Low-dust machinery aids almond harvest, air quality in the San Joaquin Valley
By Kevin Hecteman
California Farm Bureau
California Farm Bureau
SAN JOAQUIN VALLEY – As California farmers work to harvest a record-sized almond crop, they say efforts to make the job less dusty are showing results.
Jonathan Cloward tried a low-dust harvester last year, and liked it so much he bought another one. He’s using them to scoop up almonds in the Ripon and Madera areas.
On a sunny morning in Ripon, Cloward opened the side panel of his Exact harvester. The machine gathers almonds—already shaken out of their trees by the shaker, then collected into rows by the sweeper—along with twigs and leaves. All of this is collected on a cleaning chain designed to separate the dirt and other detritus from the almonds before the debris hits the blower.
“All of your dust is going to come from the machine when that blower blows everything out the side of the machine,” Cloward said. “What Exact has done is, there’s a water tank in this machine. It will shoot water into this blower housing to try to capture as much dirt and dust as possible.”
Pointing to a brush resembling those on street sweepers, Cloward explained that its purpose is to keep the dust and dirt from clumping and to move it out of the harvester. With the addition of water, much of the dust and dirt becomes mud that returns to the orchard floor.

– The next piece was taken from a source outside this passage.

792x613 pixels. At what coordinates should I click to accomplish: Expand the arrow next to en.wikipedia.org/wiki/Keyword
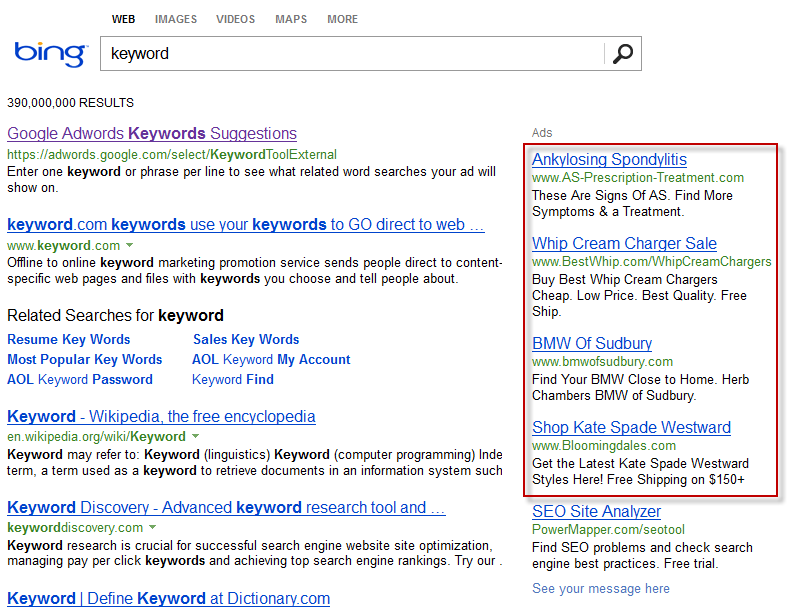click(x=195, y=436)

“That way, it keeps it out of the air and just puts it right back onto the ground,” Cloward said.
Eric Heinrich, who grows almonds and walnuts on his family’s farm near Modesto, said a certain amount of dust at harvest time is inevitable, but that “huge strides” have been made by harvesting-equipment manufacturers.
“They’ve done things in their engineering to reduce dust—things like slowing their fans down and just having better designs of their harvest equipment,” Heinrich said. “That’s made a big difference.”
Jesse Roseman, a senior environmental specialist at the Almond Board of California, said his group works to expand adoption of the technology, through incentive programs offered by the U.S. Department of Agriculture and working with the San Joaquin Valley Air Pollution Control District.
Research into dust reduction from better technology has been underway for more than a decade, Roseman said.
“The results show that it does reduce both visible dust and the regulated dust, PM2.5 and PM10,” he said.
The exact amount of reduction depends on the machinery, but Roseman said some data show reductions of 50 percent or more.
In addition to technology, Roseman said the Almond Board is researching ways to reduce dust using existing equipment, such as different machine settings and harvest speeds. Reducing dust also has agronomic benefits, he added, such as less dust on leaves and controlling pest populations.
“The Almond Board continues to look for ways to reduce emissions in the Central Valley, whether from outreach to growers to adopt the practices that we know reduce dust, expanded adoption of low dust harvesters, or work with equipment manufacturers to develop new technologies,” Roseman said. “It’s certainly a win for the grower who can reduce dust and see on-farm benefits, and also for neighbors who can see a reduction in dust that might be affecting them.”
Though dust is down, the forecast for this year’s crop is up. Almond farmers are projected to produce 2.45 billion meat pounds of the crop this year on 1.07 million bearing acres, according to the USDA National Agricultural Statistics Service. That’s up 7.9 percent from a year ago.
Gordon Heinrich, Eric’s father, said he thinks the grand total will fall short of that projection, but it’s too early to tell for sure.
“You’re dealing with mature trees, and you’re dealing with young trees coming into production that are going from third to fourth leaf, fourth to fifth,” he said.
The record projection came despite a cold snap in late winter and early spring that caused at least one California county to declare a disaster. Tehama County, estimating a crop loss of at least 40 percent, sent the paperwork to the USDA in April.
Eric Heinrich said that in one early variety, the Peerless, “we did find frost damage, and we were kind of wondering how that was all going to end up.” Weight reports for his crop are not in yet, he added, but the damage is “not near as bad as what we were thinking, which is exciting.”
Gordon Heinrich said the timing of the frost could have been worse.
“We’re lucky that that frost wasn’t a week later,” he said. “Had that frost been one week later, it would have affected the Nonpareils and other varieties much more.”
Back in Ripon, Cloward reported a smooth harvest with cooperative weather.
“As far as crop size, with the frost and everything, we see it as being average,” he said. “We haven’t seen any fields that have any major damage from the frost we can tell so far.”
He was about halfway through harvest as of Friday.
“I would definitely say it is not as detrimental as what we were maybe worried about back when it was freezing, but I wouldn’t say that it’s incredibly high, either,” Cloward said. “I would probably still keep the crop, from field to field, as being average.”
As with many other farmers, the Heinrichs said they’re keeping an eye on ongoing trade disputes.
“We don’t get paid on a finalized payment for almost a full year after we ship,” Gordon Heinrich said. “We don’t know what the bottom line’s going to be yet. I think that the next two or three months is going to tell the story.”
Eric Heinrich pointed out that “the world is hungry for what we are producing, and that is a good, plant-based protein that preserves well.”